お互いに慕いあっている自分の二人の子どもを、前妻に気を遣って平然と引きはがして傷
付けるような奴はあたしの知っている兄貴じゃない。奈緒人と奈緒は深刻な心の傷からよ
うやく立ち直ったばかりだった。兄貴や両親、そしてあたしも二人の心の傷をいやすこと
を最優先してここまで頑張ってきた。そしてようやく二人の子どもに屈託のない笑顔が戻
って来た。そんな二人に兄貴は追い討ちをかけるように残酷に二人を引きはがそうと決め
たのだ。

『何であんなに仲のいい二人を引き離すなんてことができるのよ。あたしが何のために奈
緒人と奈緒の面倒をみていたと思ってるの』

 あたしは取り乱して兄貴を責め立てた。兄貴は俯いてしまった。そして何も言いわけを
しなかった。ただ、どんなにあたしに罵られても決心を変えることはなかった。

 あたしは兄貴と二度と関らないことを決めた。奈緒人と奈緒のために捧げた献身的な時
間は惜しくはないけど、そのあたしの想いは結果的に兄貴の麻紀さんに対する未練に負け
たのだ。

 あたしの大好きだった兄貴は死んだのだとあたしはようやく悟った。麻紀さんのせいで
兄貴は変わってしまったのだ。離婚してもなお、麻紀さんは兄貴の心を支配していたのだ。

 そうだ。
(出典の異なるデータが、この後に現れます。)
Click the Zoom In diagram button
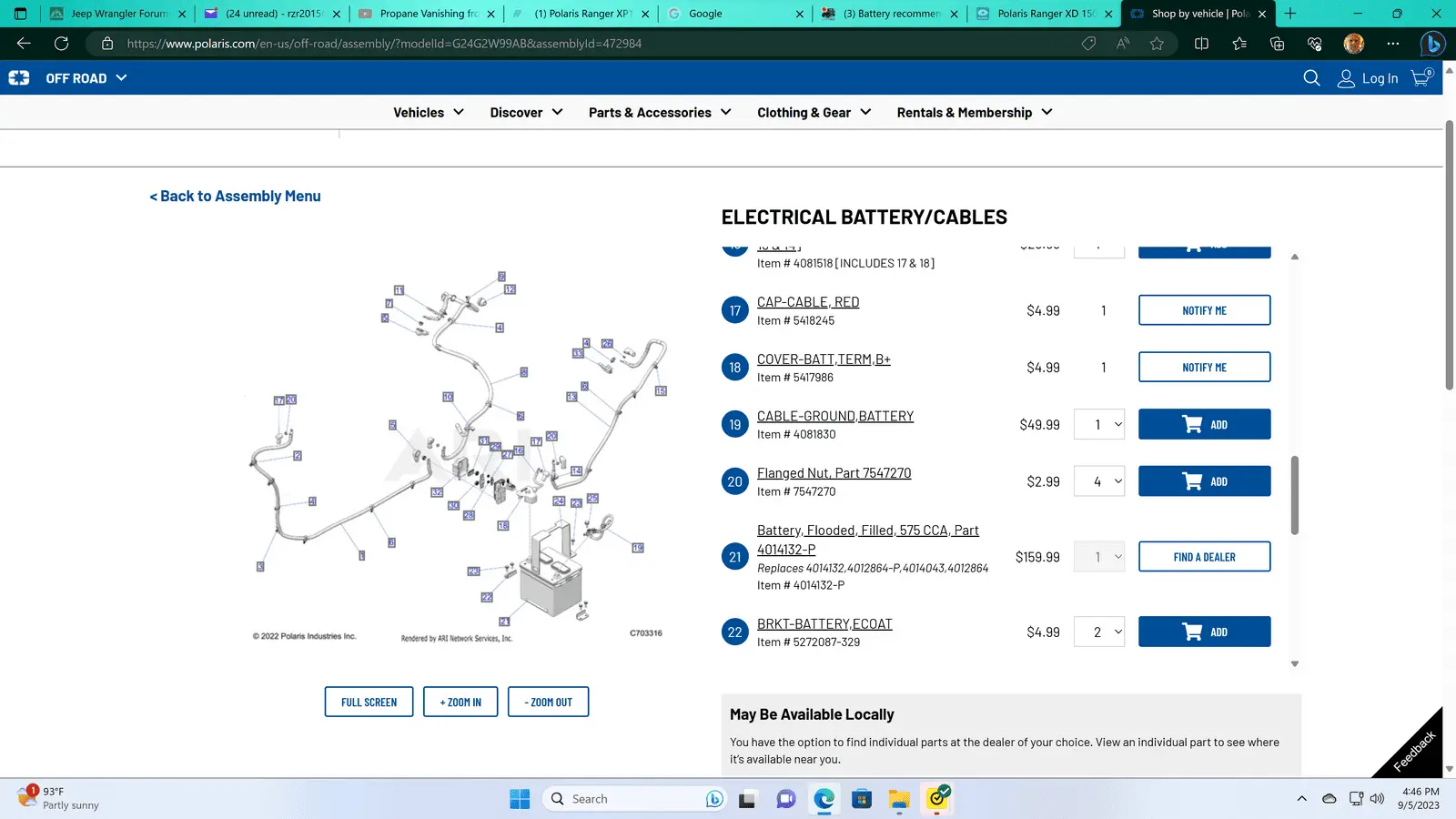This screenshot has width=1456, height=819. (460, 703)

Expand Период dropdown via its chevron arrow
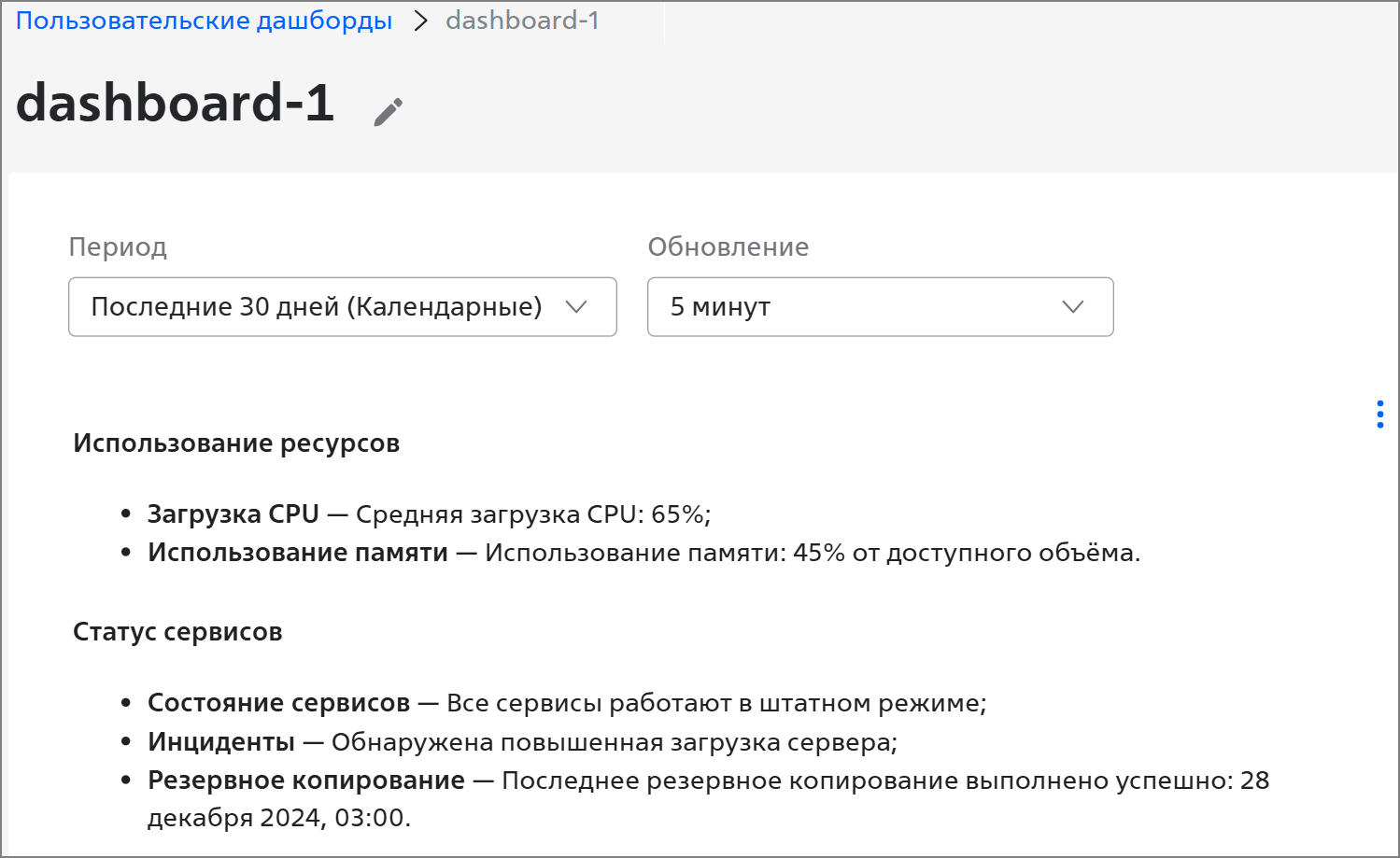[x=576, y=306]
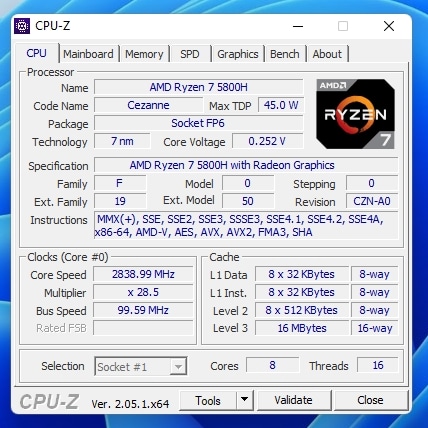Viewport: 428px width, 428px height.
Task: Open the Bench tab
Action: [x=285, y=54]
兄貴は死んだ。今目の前にいる人間は兄貴とは別人だ。

 確かに奈緒は兄貴の実の娘ではないかもしない。麻紀さんの裏切り発覚後、兄貴は二人
を分け隔てなく愛しているのだとあたしは思っていた。でも今にして思うとそれは単なる
思い込みに過ぎず、兄貴にとっては血の繋がっていない奈緒よりも、自分を裏切り子ども
たちを虐待した麻紀さんの方が大切だったわけだ。

 麻紀さんの虐待紛いのネグレクトに傷付いた奈緒人と奈緒は、ようやくその傷も癒えて
いたというのに再びもっとひどい仕打ちを受けることが決まってしまったのだ。大好きな
父親の決断によって。

 兄貴のことはもうどうでもいいけど、あたしは奈緒人と奈緒が別れさせられると知らさ
れたときの心情を想像するといてもたってもいられない気分になった。

 せめてできることをしよう。あたしは自分の名義でキッズ携帯を二台契約した。あまり
早く渡すと兄貴に気づかれてしまうかもしれない。あたしはもう僅かしか残っていない奈
緒人と奈緒と一緒に過ごせる日々を、必死になって笑顔だけを見せるようにしながらその
チャンスをうかがった。

 調停が終了すると、自業自得ながら麻紀さんの要求を飲むことを選んだ兄貴には味方が
いなくなった。唯一の例外は理恵さんだけだった。

 奈緒人と奈緒を残酷に引き離す結論を出した兄貴に対して、お父さんとお母さんは戸惑
い諭しそして最後には兄貴に対して縁切りを言い渡した。